Anticipation is a big element of excitement and planning a vacation,
in vivid detail, is a great way to get excited.
The E
stands for Engagement. This means paying attention, but it's even more
than that. In 1990, Mihaly Csikszentmihalyi wrote an amazing book
called Flow. If you haven't read it, you should. Flow is the
psychological state of optimal experience. And it's all about
engagement. Csikszentmihalyi was studying artist and trying to
figure out how their minds were working while they were engaged in
their craft. Repeatedly he heard people talk about being caught up in
the flow of the experience. Flow is that concentrated focus we
experience when still flies by (or stands still) and we completely
lose ourselves in what we're doing. Rock climbers often report being
in flow, as do surfers. Surgeons can experience tremendous bliss
through their job because surgery is fertile grounds for flow. Few of
us climb rocks of operate on people. So two other options are reading
a good book and participating in a great conversation.
The R
stands for positive Relationships. It is quite coincidental that the
R falls right in the middle of the acronym. Because scientists tend
to agree that positive relationship are the most central aspect of
happiness. Humans are gregarious creatures and we find joy and
happiness being around other people. Of course, people can also make
us miserable. So what really matter is what we do, the work that
we put in. Cultivating positive relationships isn't all that
different from growing a garden. It takes work and effort but the
dividends are significant. It goes without saying (but better with saying) that we should
always be working on building positive relationships.
It's what I'm doing right now, with you, my friend.
The M
stands for Meaning. This one should be pretty self-explanatory. It's
simple but not easy. We tend to enjoy ourselves when we are doing
things that are meaningful to us. Obviously a prerequisite would be
to know what is meaningful to you. This is the part that isn't always
easy. It can take some reflection to identify those things that are
important to us. It may be spending time with your family. Or it could
be service to others. Whatever it is, it's your job to figure it out.

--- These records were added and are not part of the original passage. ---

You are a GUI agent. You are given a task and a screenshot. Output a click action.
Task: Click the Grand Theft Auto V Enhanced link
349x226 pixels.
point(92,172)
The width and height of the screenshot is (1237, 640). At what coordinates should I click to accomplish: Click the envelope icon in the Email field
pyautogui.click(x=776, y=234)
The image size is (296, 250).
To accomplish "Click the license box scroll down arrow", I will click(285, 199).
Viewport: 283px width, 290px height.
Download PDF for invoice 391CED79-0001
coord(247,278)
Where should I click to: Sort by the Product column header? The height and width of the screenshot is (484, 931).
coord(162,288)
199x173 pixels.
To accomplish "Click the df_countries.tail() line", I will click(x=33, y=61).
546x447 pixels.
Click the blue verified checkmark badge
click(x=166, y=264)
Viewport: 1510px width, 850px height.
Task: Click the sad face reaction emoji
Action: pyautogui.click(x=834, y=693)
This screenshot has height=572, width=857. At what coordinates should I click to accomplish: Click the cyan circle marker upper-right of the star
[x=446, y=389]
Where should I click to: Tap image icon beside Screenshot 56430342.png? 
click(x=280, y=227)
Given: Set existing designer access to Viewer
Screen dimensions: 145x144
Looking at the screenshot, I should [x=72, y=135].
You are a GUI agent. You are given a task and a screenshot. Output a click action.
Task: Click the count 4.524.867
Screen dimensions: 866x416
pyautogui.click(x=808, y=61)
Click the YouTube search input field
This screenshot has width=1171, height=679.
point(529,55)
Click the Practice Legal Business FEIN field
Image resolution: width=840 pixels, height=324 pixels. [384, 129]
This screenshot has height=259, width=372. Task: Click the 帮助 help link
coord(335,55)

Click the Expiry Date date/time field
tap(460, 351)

Socrates may have been overstating the case when he said, “The
unexamined life is not worth living.” But he wasn't all that far
from the truth.
Lastly,
the A stands for Accomplishment. The English language doesn't really
have an exact word for my favorite emotion. The closest we can get is
“Triumphant.” The Italians happen to have just the word. It's
“Fiero.” It's the triumphant feeling we experience when we accomplish
something worthwhile. It's an exuberant state that, at least to me,
is the very embodiment of happiness. Obviously, the bigger the
accomplishment, the greater the feeling of happiness. However, it
works on all levels. So go for it. Strive to achieve the goals you
have set for yourself. Because that accomplished feeling is true bliss.